A typical embodiment of a computer program product according to the present invention comprises a computer useable medium having computer program logic recorded thereon for enabling a computer to control the amount of current conducted by degaussing coils which are installed onboard a ship. The computer program logic comprises: means for enabling the computer to input onboard signature calibration values and current calibration values which have previously been obtained at a magnetic calibration facility, the current calibration values being representative of a substantially minimized off-board magnetic signature associated with the ship; means for enabling the computer, in an ongoing manner, to input onboard signature real time values which are presently being obtained onboard the ship; means for enabling the computer, in an ongoing manner, to compensate the input onboard signature real time values for magnetic influence of said degaussing coils; means for enabling the computer, in an ongoing manner, to calculate scale factors based on a least squares fit of the compensated onboard signature real time values and the onboard signature calibration values; means for enabling the computer, in an ongoing manner, to calculate the sum of the products of the calculated scale factors and the current calibration values; and, means for enabling the computer, in an ongoing manner, to cause current to be conducted by the degaussing coils in an amount commensurate with the sum of the products. According to usual inventive practice, the onboard signature calibration values, the current calibration values, the onboard signature real time values and the calculated scale factors are each categorized in terms of induced magnetic signature, permanent magnetic signature and change-in-permanent magnetic signature. Each product is of a calculated scale factor and a current calibration value which are identically categorized.
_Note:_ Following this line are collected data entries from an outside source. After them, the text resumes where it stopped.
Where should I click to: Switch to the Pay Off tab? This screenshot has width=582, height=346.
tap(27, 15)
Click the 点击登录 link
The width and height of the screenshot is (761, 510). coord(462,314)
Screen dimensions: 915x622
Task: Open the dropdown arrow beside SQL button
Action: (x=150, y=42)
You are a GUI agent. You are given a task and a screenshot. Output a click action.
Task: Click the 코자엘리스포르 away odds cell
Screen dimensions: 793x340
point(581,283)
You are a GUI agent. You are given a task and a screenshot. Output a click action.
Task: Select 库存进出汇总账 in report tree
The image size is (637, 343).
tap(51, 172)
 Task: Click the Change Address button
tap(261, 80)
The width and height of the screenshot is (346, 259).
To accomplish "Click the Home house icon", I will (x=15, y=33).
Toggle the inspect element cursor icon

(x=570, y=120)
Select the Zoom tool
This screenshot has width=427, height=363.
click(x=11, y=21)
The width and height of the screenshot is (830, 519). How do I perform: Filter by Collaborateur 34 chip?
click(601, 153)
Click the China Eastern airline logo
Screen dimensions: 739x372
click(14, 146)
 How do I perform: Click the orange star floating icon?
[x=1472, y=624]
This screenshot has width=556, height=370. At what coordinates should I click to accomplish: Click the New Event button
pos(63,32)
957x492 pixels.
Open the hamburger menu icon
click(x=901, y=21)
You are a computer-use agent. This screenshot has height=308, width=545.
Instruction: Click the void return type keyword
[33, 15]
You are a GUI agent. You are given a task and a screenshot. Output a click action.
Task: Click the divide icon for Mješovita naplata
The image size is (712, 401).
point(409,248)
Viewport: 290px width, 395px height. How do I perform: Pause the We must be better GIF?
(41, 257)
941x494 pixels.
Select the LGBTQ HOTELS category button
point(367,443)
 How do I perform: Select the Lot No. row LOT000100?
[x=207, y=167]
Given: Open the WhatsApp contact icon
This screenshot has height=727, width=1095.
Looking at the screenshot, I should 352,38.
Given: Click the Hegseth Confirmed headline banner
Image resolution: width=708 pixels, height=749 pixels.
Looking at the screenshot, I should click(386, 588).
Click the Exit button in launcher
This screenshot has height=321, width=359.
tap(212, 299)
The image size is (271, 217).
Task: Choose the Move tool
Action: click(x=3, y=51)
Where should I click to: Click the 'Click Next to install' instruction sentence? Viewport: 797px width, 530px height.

The present invention's CLDG algorithm represents an improvement over the current CLDG algorithm. The current CLDG algorithm compensates both permanent and induced magnetization changes by measuring the onboard state, fitting the measured onboard state with a set of known states of the ship, predicting the off-board state, and determining the amount of degaussing current needed. The present invention's CLDG algorithm is similar insofar as it uses known states or measured calibration states; however, the present invention's CLDG algorithm degausses these states beforehand, using iteration, to approximately five percent root-mean-square (5% RMS) of each state's initial signal. After the initial least-square (LSQ) fit to the measured onboard values, the off-board signal is degaussed by scaling the degaussing currents associated with each calibration vector. By “pre-degaussing” each calibration vector to approximately 5% RMS, the present invention improves system accuracy by approximately 50% over existing CLDG methods.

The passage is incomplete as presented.